- _Data extract_
-- Opening Marker --
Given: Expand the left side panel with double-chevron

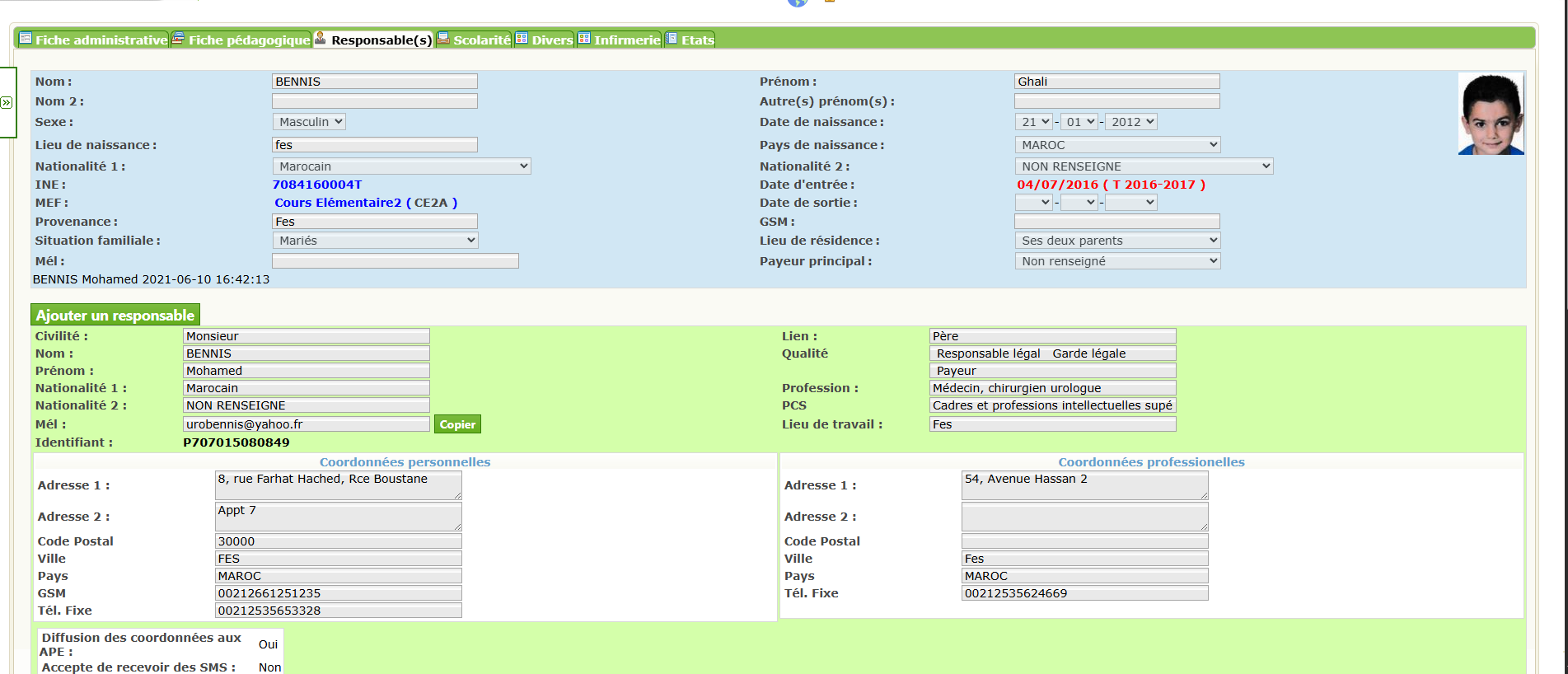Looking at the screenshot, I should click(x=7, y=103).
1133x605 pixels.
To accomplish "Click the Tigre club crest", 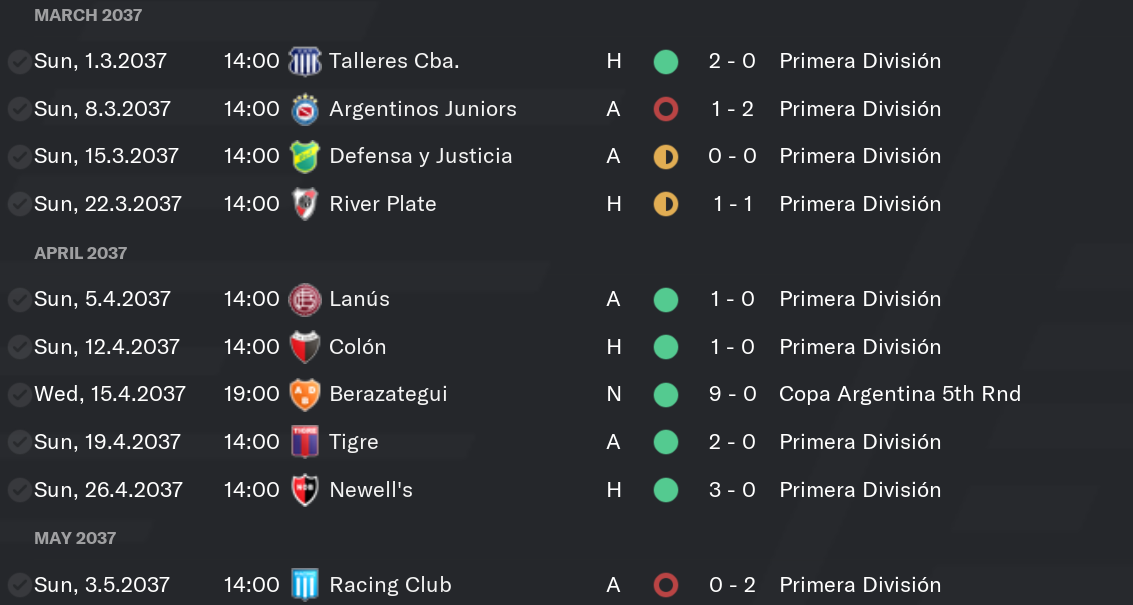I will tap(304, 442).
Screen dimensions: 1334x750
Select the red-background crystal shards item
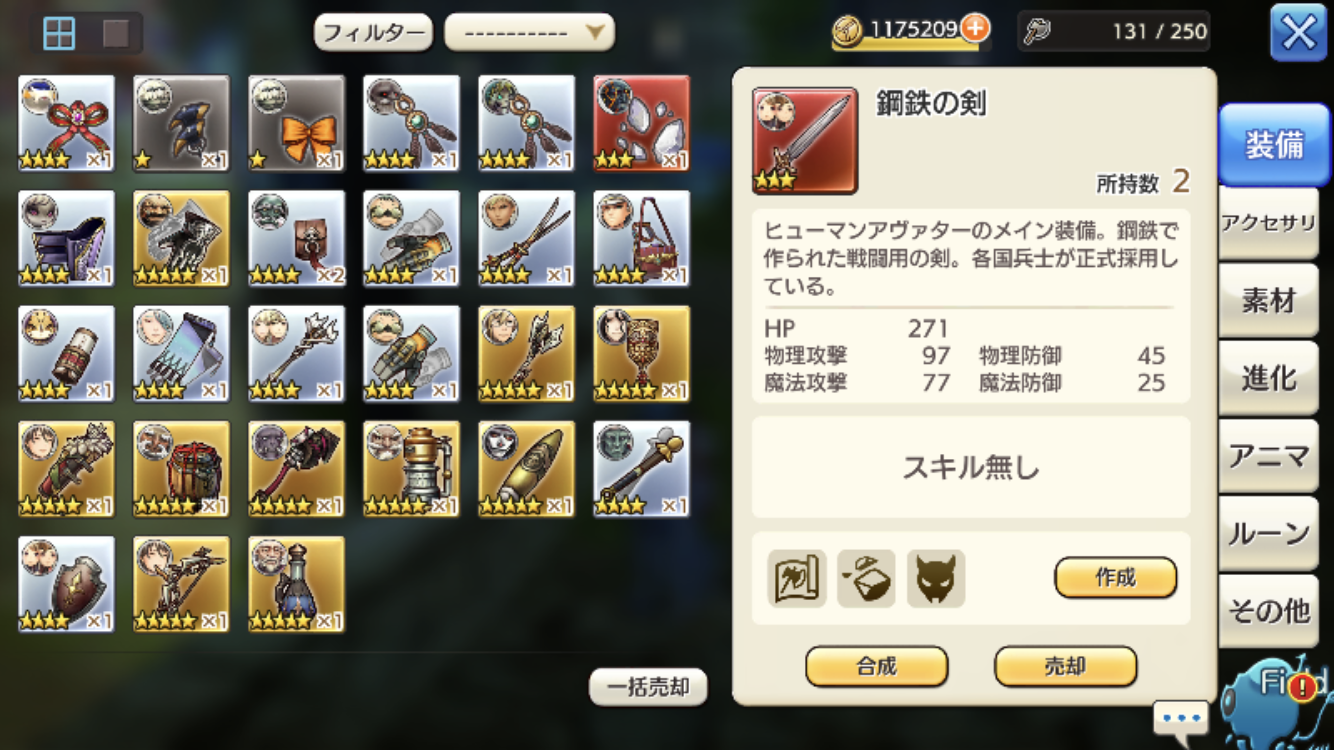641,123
-- Closing Marker --
- _Exercise objective_
Copy exactly the lines running from the line with "Screen dimensions: 1334x750" to the final line of the listing, keeping both ends and dropping any picture.

- _Task answer_
Screen dimensions: 1334x750
Select the red-background crystal shards item
641,123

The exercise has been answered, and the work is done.